# Thread: Question on Heat problem in a disk

1. ## Question on Heat problem in a disk

This is a question in the book to solve Heat Problem
$\displaystyle \frac{\partial \;u}{\partial\; t}=\frac{\partial^2 u}{\partial\; r^2}+\frac{1}{r}\frac{\partial\; u}{\partial\;r}+\frac{1}{r^2}\frac{\partial^2 u}{\partial \theta^2}$

With 0<r<1, $\displaystyle 0<\theta<2\pi$, t>0. And $\displaystyle u(1,\theta,t)=\sin(3\theta),\;u(r,\theta,0)=0$

The solution manual gave this which I don't agree:

What the solution manual did is for $\displaystyle u_1$, it has to assume $\displaystyle \frac{\partial \;u}{\partial\; t}=0$ in order using Dirichlet problem to get (1a) shown in the scanned note.

I disagree.

I think it should use the complete solution shown in (2a), then let t=0 where
$\displaystyle u_{1}(r,\theta,0)=\sum_{m=0}^{\infty}\sum_{n=1}^{\ infty}J_{m}(\lambda_{mn}r)[a_{mn}\cos (m\theta)+b_{mn}\sin (m\theta)]$

I don't agree with the first part as I don't think you can assume $\displaystyle \frac{\partial u}{\partial t}=0$. Please explain to me.

Thanks

2. ## Re: Question on Heat problem in a disk

I don't think you can assume

Well, you don't actually 'assume' it. You decompose the solution into two parts: the plainly homogeneous part (u_1) and what's left of the original function (u_2).
Thankfully (great job, superposition) it works.

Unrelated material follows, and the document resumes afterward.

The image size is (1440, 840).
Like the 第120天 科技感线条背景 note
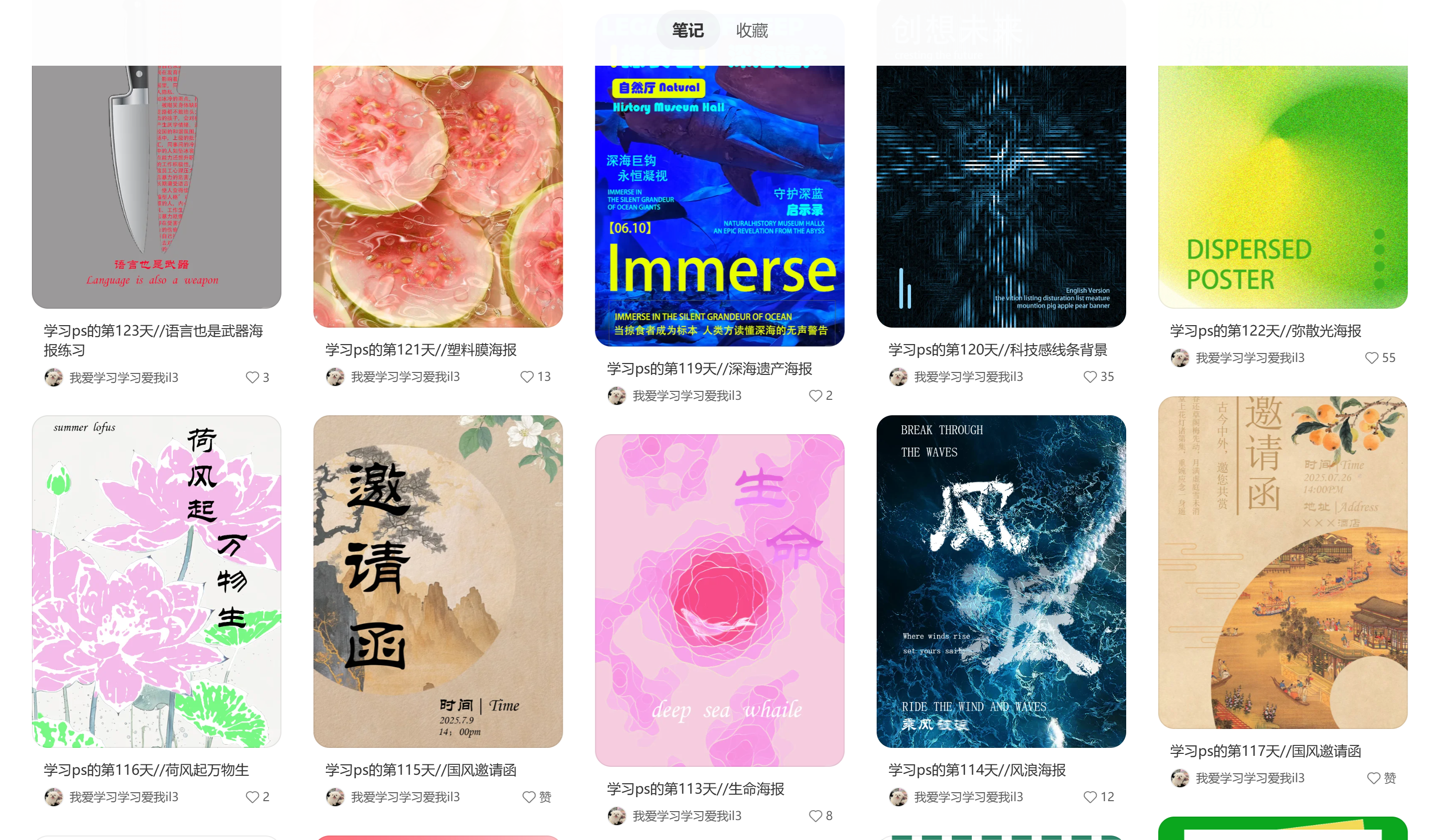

3. ## Re: Question on Heat problem in a disk

Originally Posted by Rebesques
Well, you don't actually 'assume' it. You decompose the solution into two parts: the plainly homogeneous part (u_1) and what's left of the original function (u_2).
Thankfully (great job, superposition) it works.
Do you mean you treat this as just a Poisson problem with non zero boundary? That you decomposes into a Poisson problem with zero boundary PLUS a Dirichlet problem with non zero boundary?

That you just treat this as Poisson problem $\displaystyle \nabla^2u=h(r,\theta,t)$ where $\displaystyle h(r,\theta,t)=\frac{\partial{u}}{\partial{t}}$.